Thursday, April 28, 2022

Purposeful Understatement

If you're not from around here, you may not even hear that the Minnesota Department of Human Rights finally issued a scathing report about the Minneapolis Police Department. Even if you are around here, if you only looked at the headlines of our two major newspapers, you might think it was run-of the-mill cop racism, to be lost among all the usual stuff these days:

The other reports that have previously come out, much too late to have any effect on the 2021 Minneapolis mayoral and ballot initiative elections (of course!) have had generally similar findings, but this report contains the most detail, because it pulls its punches the least.

This story from Deena Winter in the Minnesota Reformer is a better example than the mainstream newspapers' stories. Just reading the table of contents of the report is enough to curl your hair, as my mother used to say.

From the Minnesota Reformer story, a few of the outrages the report documents:

  • "MPD officers used covert, or fake, social media accounts to surveil and engage Black individuals, Black organizations, and elected officials without a public safety objective. As of December 2020, MPD did not use its covert social media accounts to track white supremacist or white nationalist groups." So this is COINTELPRO made local, while real white supremacists were running around burning buildings.
  • "Hennepin County prosecutors said MPD officers are much less professional and respectful than officers from other police departments in Hennepin County. City and county prosecutors noted that it can be difficult to rely on MPD officers’ body-worn camera video in court because of how disrespectful and offensive MPD officers are to criminal suspects, witnesses and bystanders." Examples of the kinds of language recorded are given in the story. I know it's pathetic that I am pointing this out because it should not make a difference, but note that this behavior was also used with witnesses and bystanders, as well as suspects. It was so bad that the prosecutors couldn't use the recordings as evidence because they feared the cops' behavior would exonerate the defendants.
  • "Based on a review of 300 MPD use-of-force files from 2010 to 2020, supervisors failed to complete a thorough review of an officer’s use of force in 48% of cases. The review demonstrated that in 24% of use-of-force files, evidence contradicts or disputes the information that an officer recorded in their use-of-force report." Remember that Derek Chauvin had multiple use-of-force cases brought against him.

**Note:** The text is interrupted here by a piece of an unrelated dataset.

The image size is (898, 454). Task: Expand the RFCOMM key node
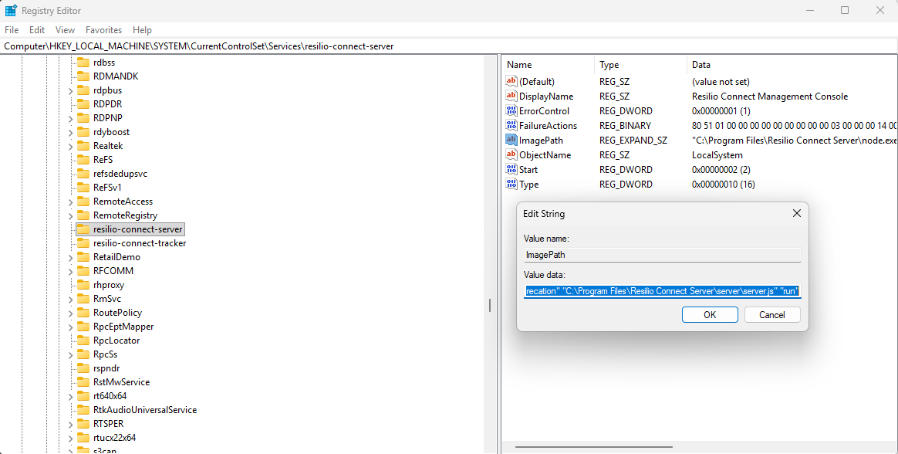70,271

According to Mapping Police Violence, from 2013–2021 (cited by Samuel Sinyangwe):

Police kill[ed] Black people at higher rates than white people per population in 48 of the 50 largest US cities. Minneapolis police kill[ed] Black people at 22x higher rate than whites — one of the worst disparities in the nation [the third worst, in the chart shown].

So yeah, Pioneer Press and Star Tribune, there's some racial bias (remember, always substitute the word "racist" for "racial" and things make a lot more sense) and there's a pattern of racism at MPD. This kind of purposeful understatement is a disservice to everyone, and it's not journalism.